Further Outpatient Care
- Bladder diverticula: No follow-up care is required after surgical removal. Small diverticula that are treated by observation alone may be annually monitored with renal and bladder ultrasonography.
- Urachal sinus: No follow-up care is required after surgical removal.
- Urachal cyst: perform yearly ultrasonographic studies if small cysts are to be monitored. No follow-up is necessary after surgical removal.
- Patent urachus: No follow-up care is necessary after surgical removal.
- Vesicourachal diverticulum: No follow-up care is necessary.
- Bladder ears: No follow-up care is necessary.

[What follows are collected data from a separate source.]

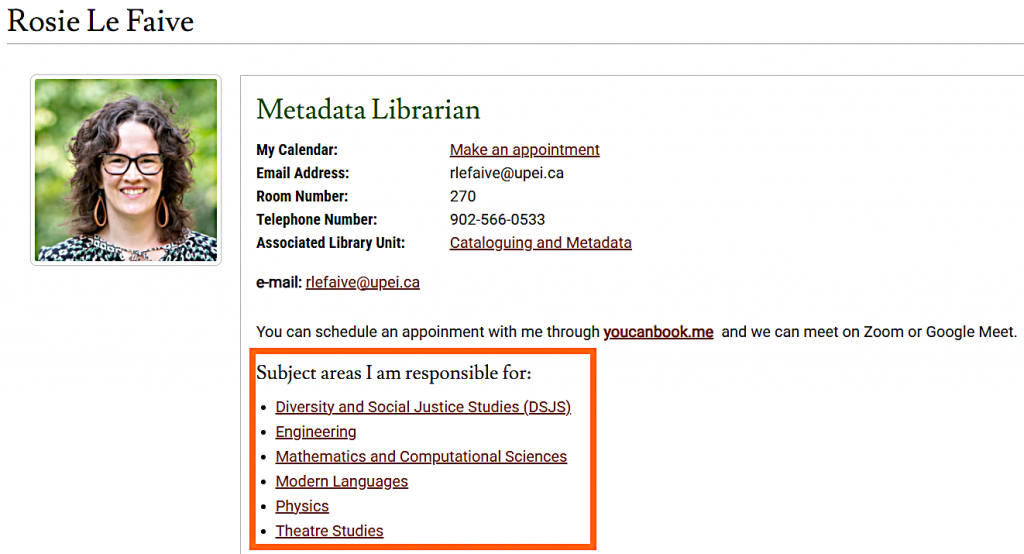Click the Telephone Number label
Screen dimensions: 1024x554
316,220
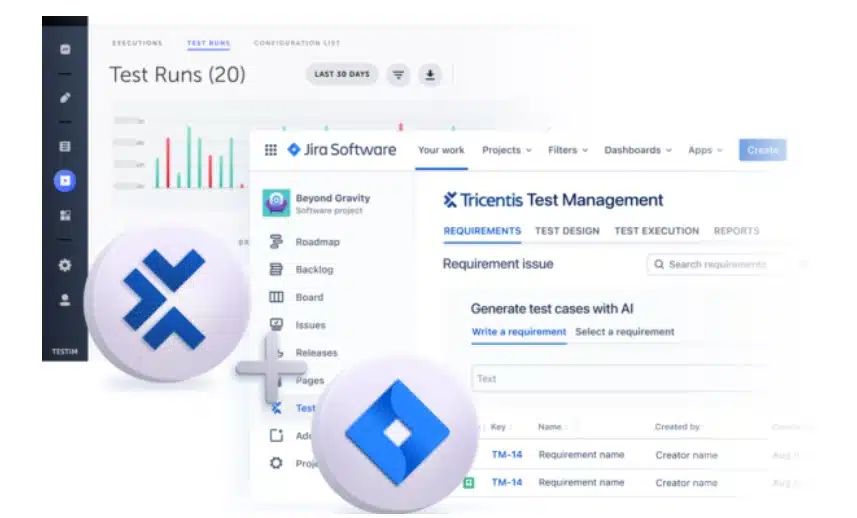This screenshot has height=518, width=857.
Task: Expand the Filters dropdown menu
Action: (x=569, y=150)
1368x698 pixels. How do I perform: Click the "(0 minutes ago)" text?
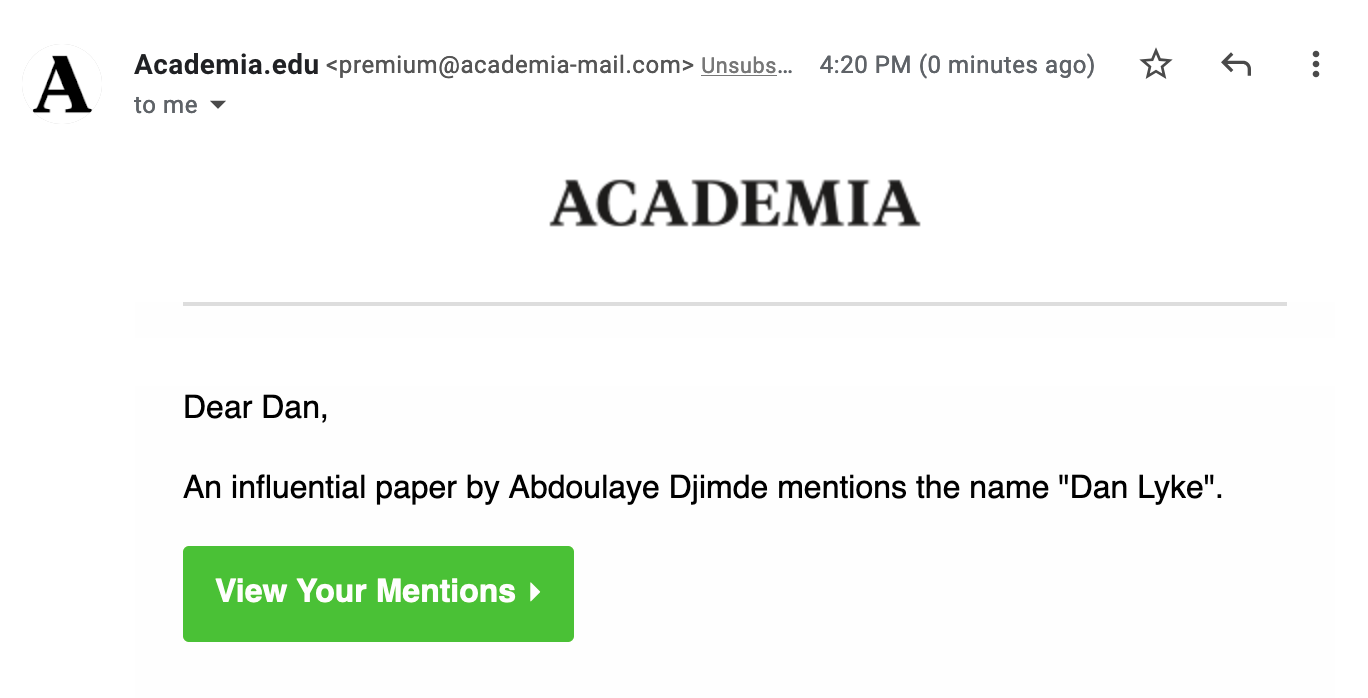coord(1007,66)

- Bladder agenesis: Frequent outpatient follow-up visits are necessary after urinary diversion. Initially, outpatient follow-up care may occur as often as monthly. Once stable, follow-up visits usually are annual. Serial renal ultrasonographic evaluation is used to assess renal growth and the presence or absence of hydronephrosis. Conduit ultrasonography can detect the presence of stones. Serum electrolytes and creatinine help detect metabolic disturbances and renal insufficiency.

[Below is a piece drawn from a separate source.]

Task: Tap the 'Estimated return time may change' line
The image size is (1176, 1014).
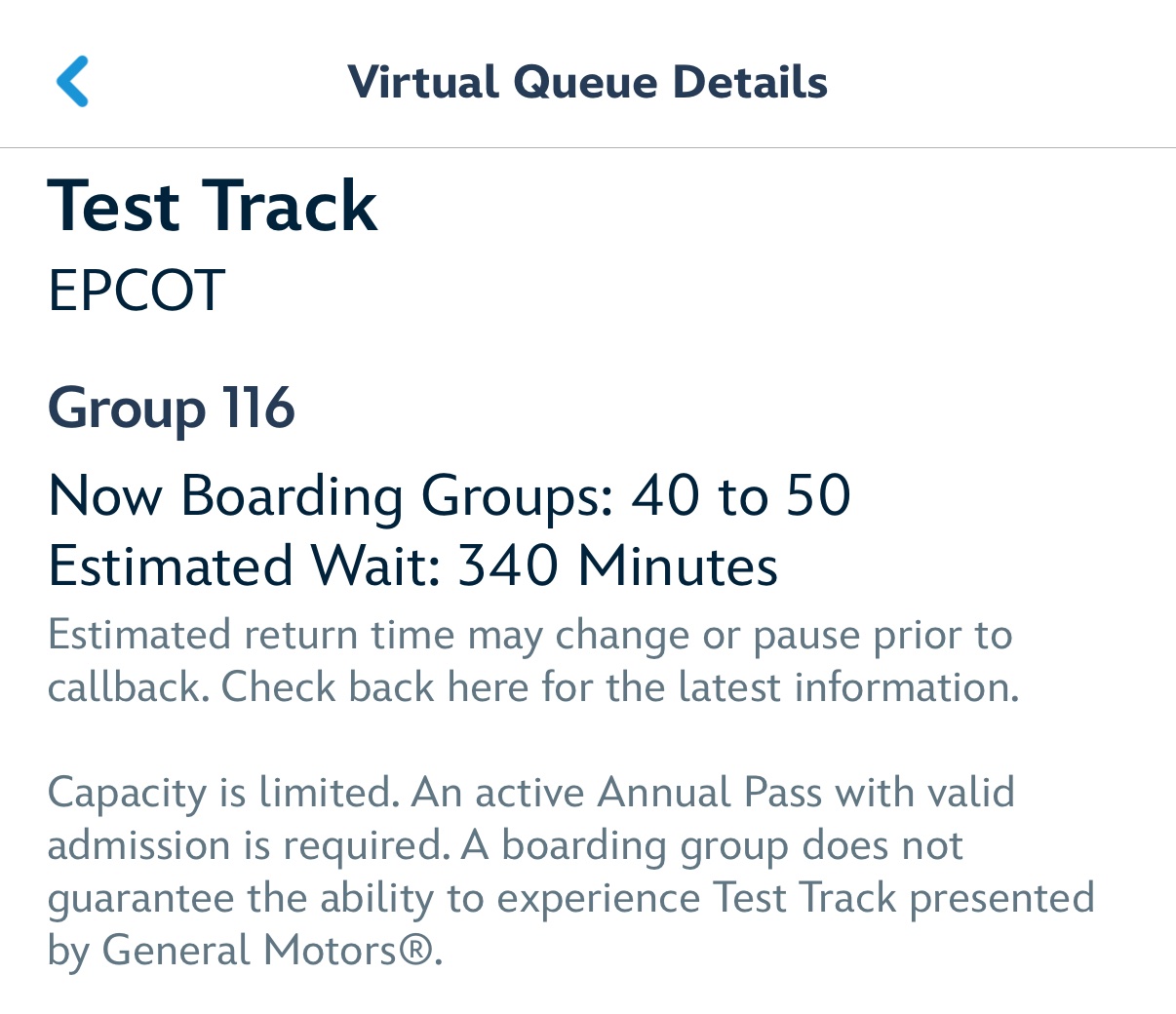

- Megacystitis: Yearly renal and bladder ultrasonographic evaluation may be appropriate until just after the toilet training period to monitor the upper tracts and ensure adequate bladder emptying.
- Bladder duplication: Yearly renal and bladder ultrasonographic evaluation may be appropriate, as described for megacystitis.
- Bladder septation: Yearly renal and bladder ultrasonographic evaluation may be appropriate, as described for megacystitis.
Deterrence/Prevention
- These conditions are congenital. The timing of altered embryogenesis leading to these conditions has been a matter of speculation, and the embryologic cause of these lesions is unknown.
Complications
- Complications are related to persistent obstruction or recurrent urinary tract infections, namely renal insufficiency or failure. If the obstruction is corrected and urinary drainage is unimpeded, long-term complications are minimal. In the case of bladder agenesis, the long-term complications are related to those specific to urinary diversion, continent reservoir, or both. These include ureteral stricture at the junction of the ureter and reservoir, reservoir stones, recurrent urinary tract infection, stomal stenosis of the catheterizable segment, and metabolic disturbances relative to the intestinal segment used.
Prognosis
- Bladder diverticula - Excellent
- Urachal sinus - Excellent
- Urachal cyst - Excellent
- Patent urachus - Excellent
- Vesicourachal diverticulum - Excellent
- Bladder ears - Excellent
- Bladder agenesis - Guarded
- Megacystitis - Good
- Bladder duplication - Good to excellent
- Bladder septation - Variable, guarded to good depending on anatomy and degree of renal dysfunction
Patient Education
- In all these conditions, an element of voiding dysfunction may exist. Educate parents regarding frequent and complete bladder emptying after the toilet training period to guard against infrequent and dysfunctional voiding patterns. In general, children should void approximately 5-6 times per day, which equates to voiding every 3 hours. Infrequent and dysfunctional voiding in the presence of an anatomic abnormality may place the child at increased risk for febrile urinary tract infections and renal damage.